[REQUEST]
Render the data as a JSON list of strings, one string per line and no blank lines, starting with the first line of the data and going on through the line that contains "Action: tap(1037, 42)". Leave the pictures out of your answer.

[SUPPLIED DATA]
┌──

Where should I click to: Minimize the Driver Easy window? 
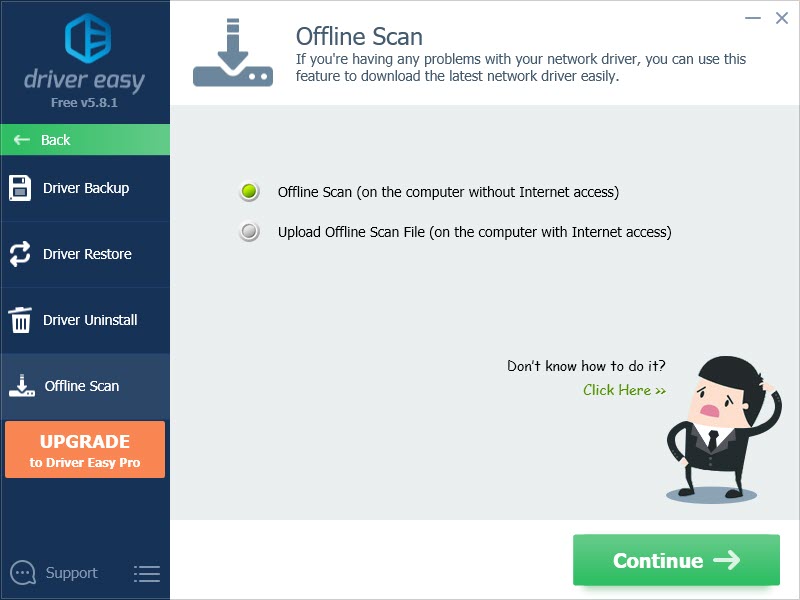(753, 18)
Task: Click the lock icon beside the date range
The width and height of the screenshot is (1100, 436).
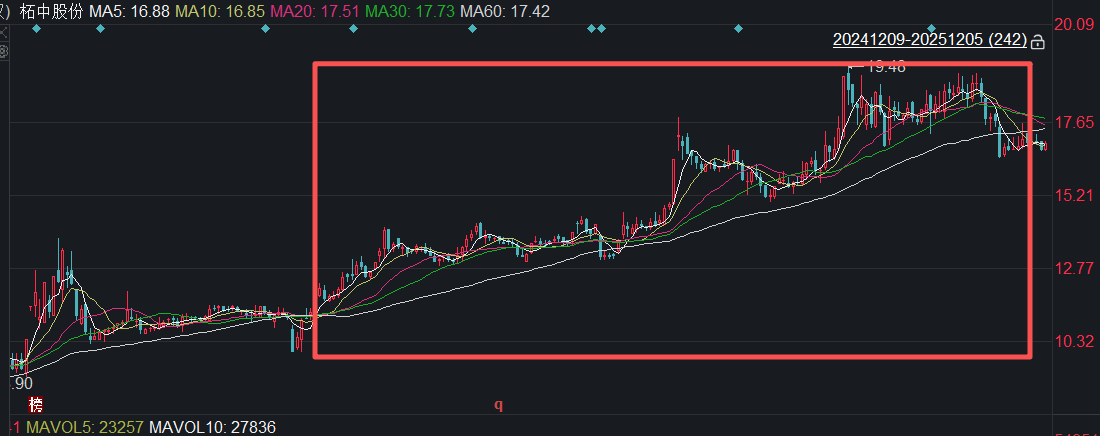Action: tap(1037, 42)
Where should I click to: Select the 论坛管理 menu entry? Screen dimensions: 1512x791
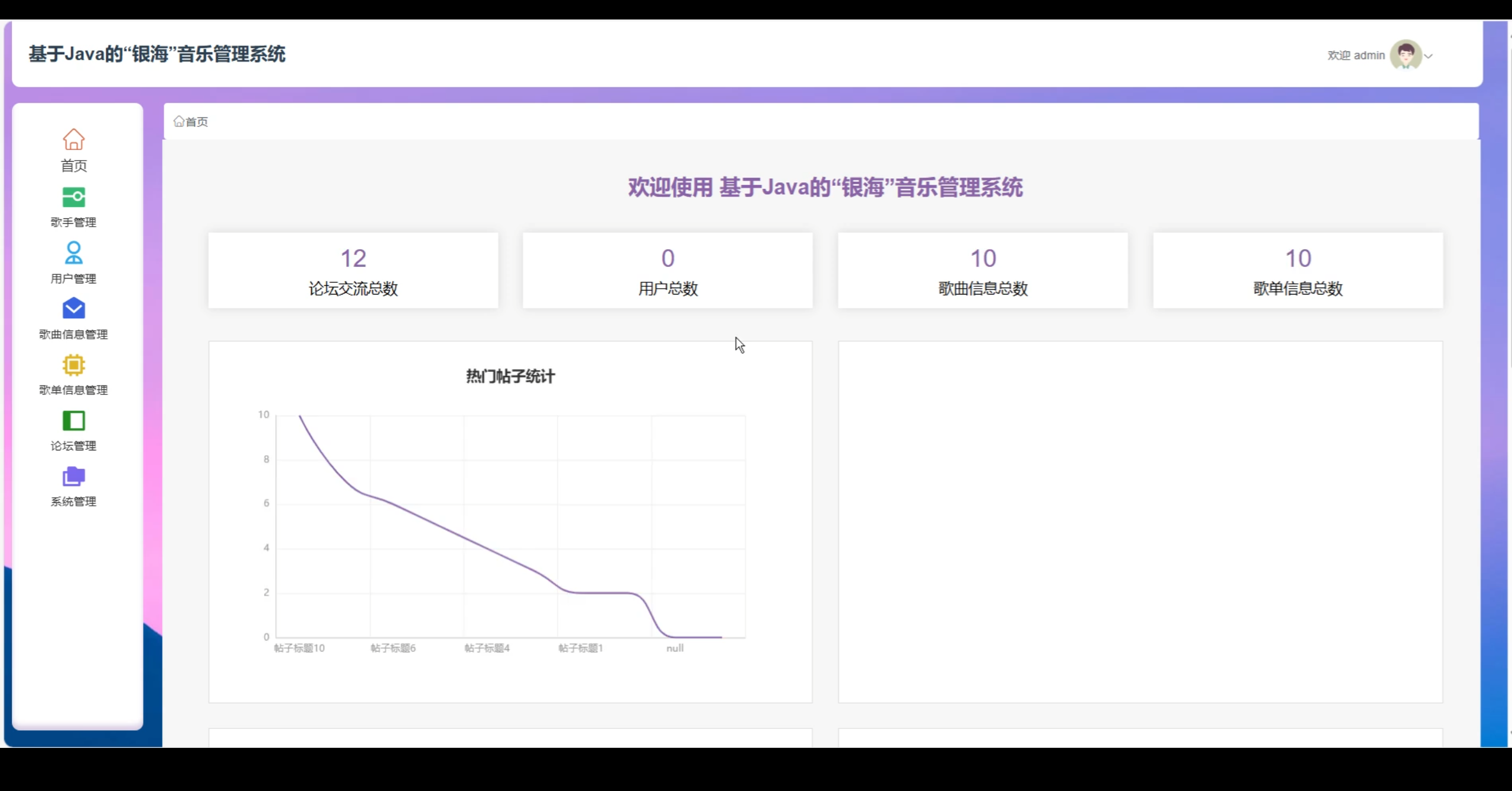pyautogui.click(x=73, y=446)
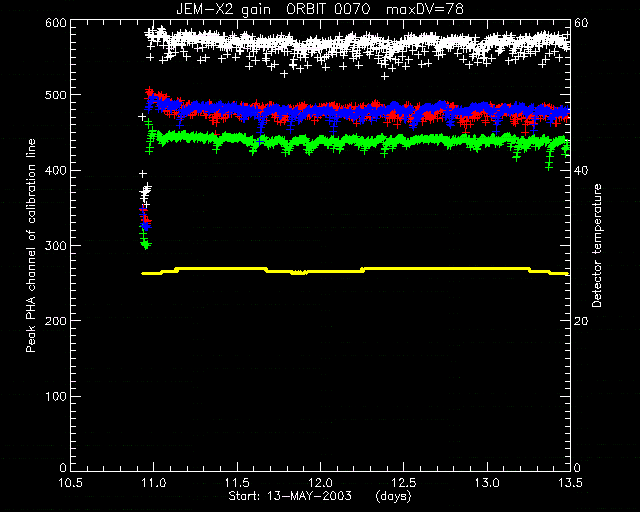Viewport: 640px width, 512px height.
Task: Click the 20 tick label on right axis
Action: point(581,321)
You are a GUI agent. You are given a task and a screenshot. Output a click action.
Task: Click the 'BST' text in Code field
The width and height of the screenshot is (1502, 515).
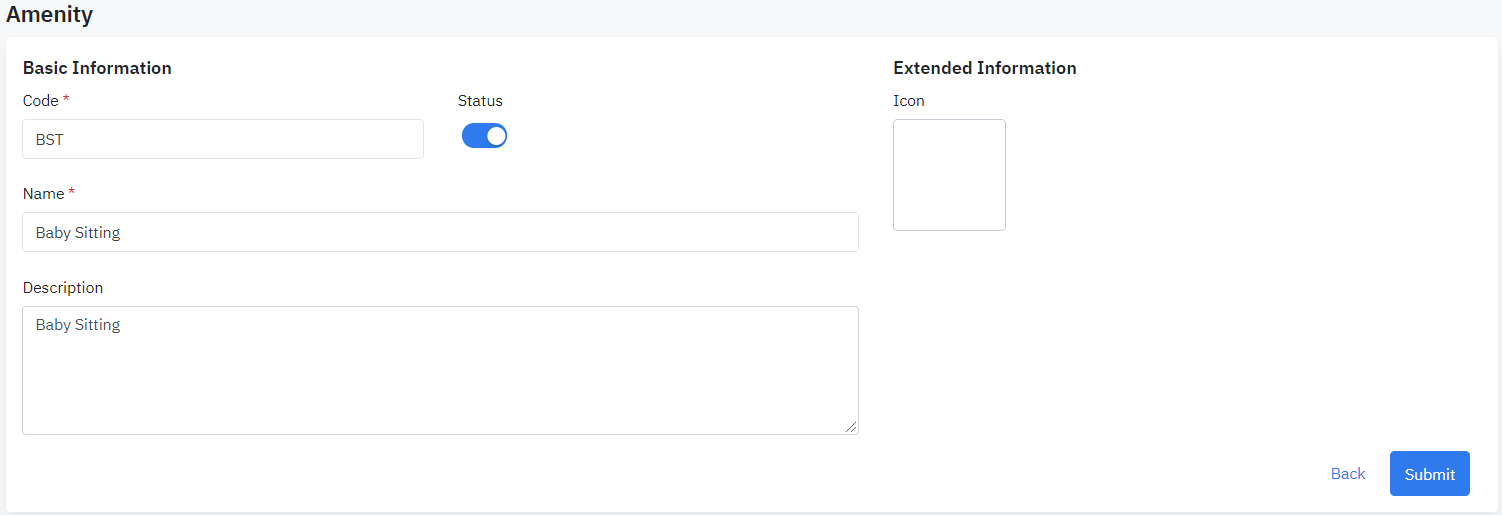[50, 140]
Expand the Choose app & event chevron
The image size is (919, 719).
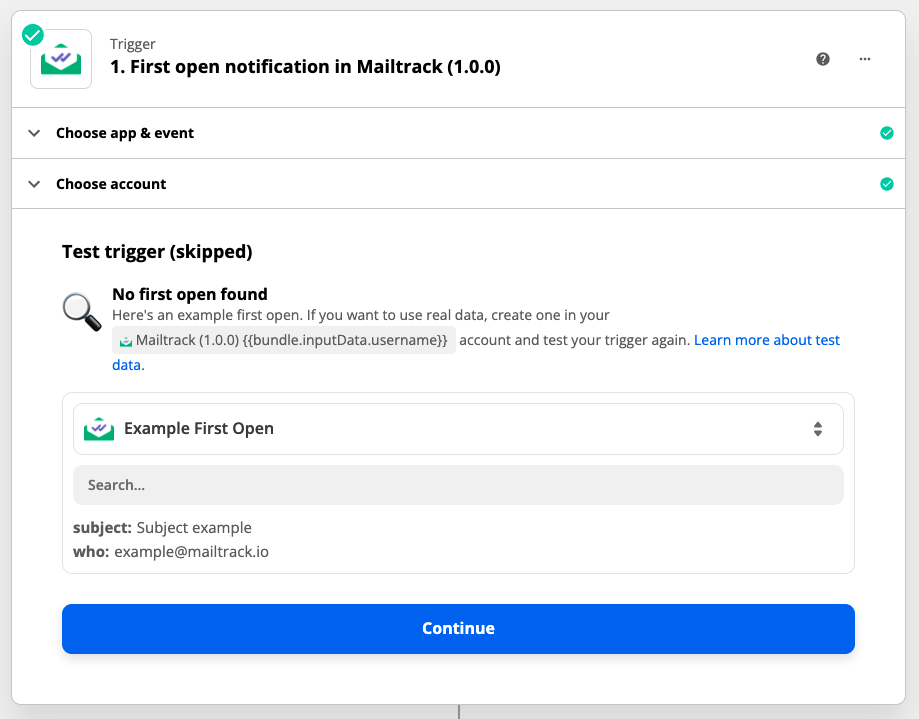click(34, 133)
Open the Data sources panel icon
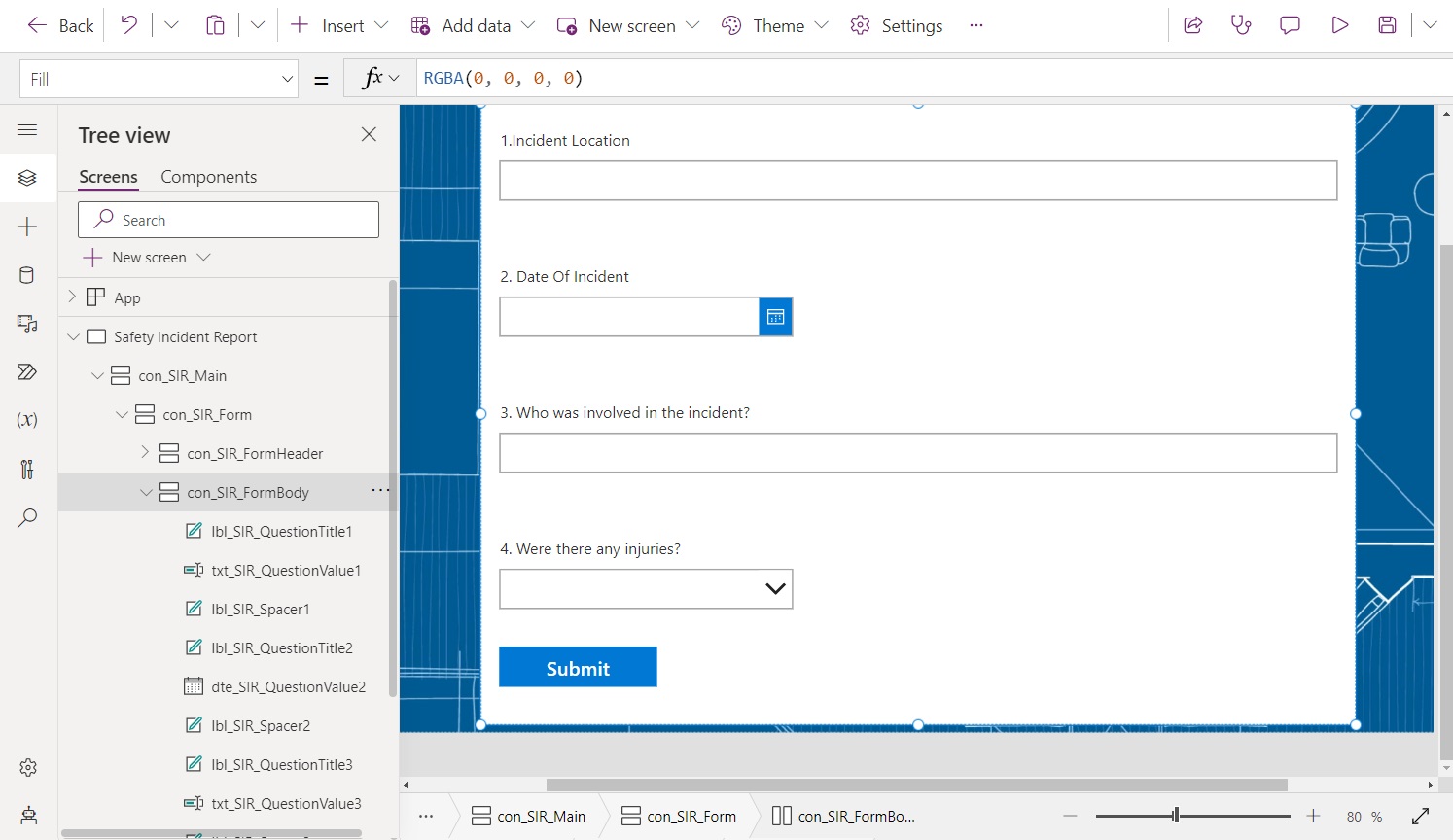Image resolution: width=1453 pixels, height=840 pixels. coord(27,274)
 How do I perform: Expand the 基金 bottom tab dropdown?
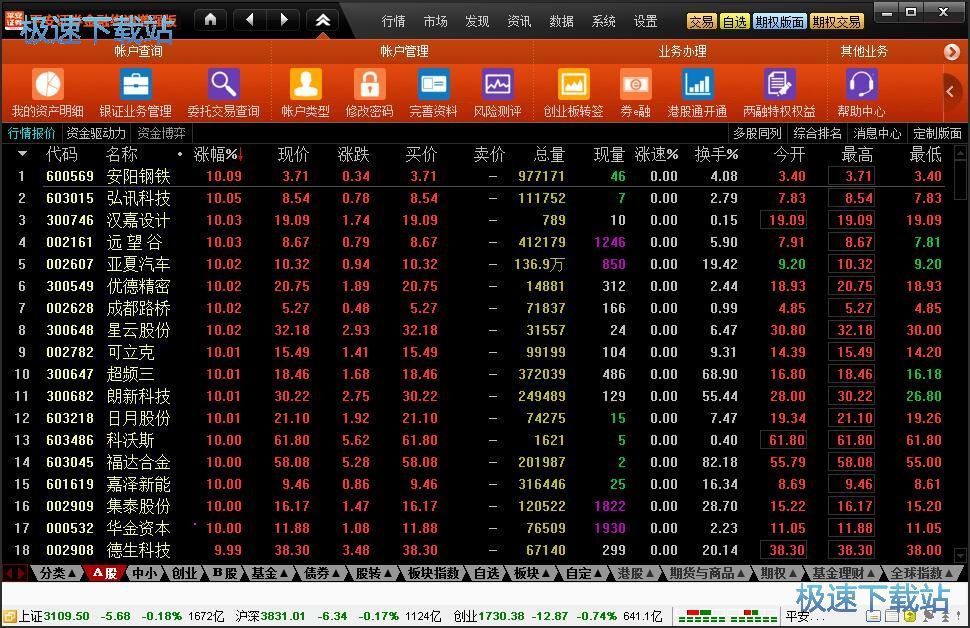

└──

[PROBLEM SOLUTION]
[
  "Where should I click to: Minimize the Driver Easy window? ",
  "(753, 18)",
  "Task: Click the lock icon beside the date range",
  "The width and height of the screenshot is (1100, 436).",
  "Action: tap(1037, 42)"
]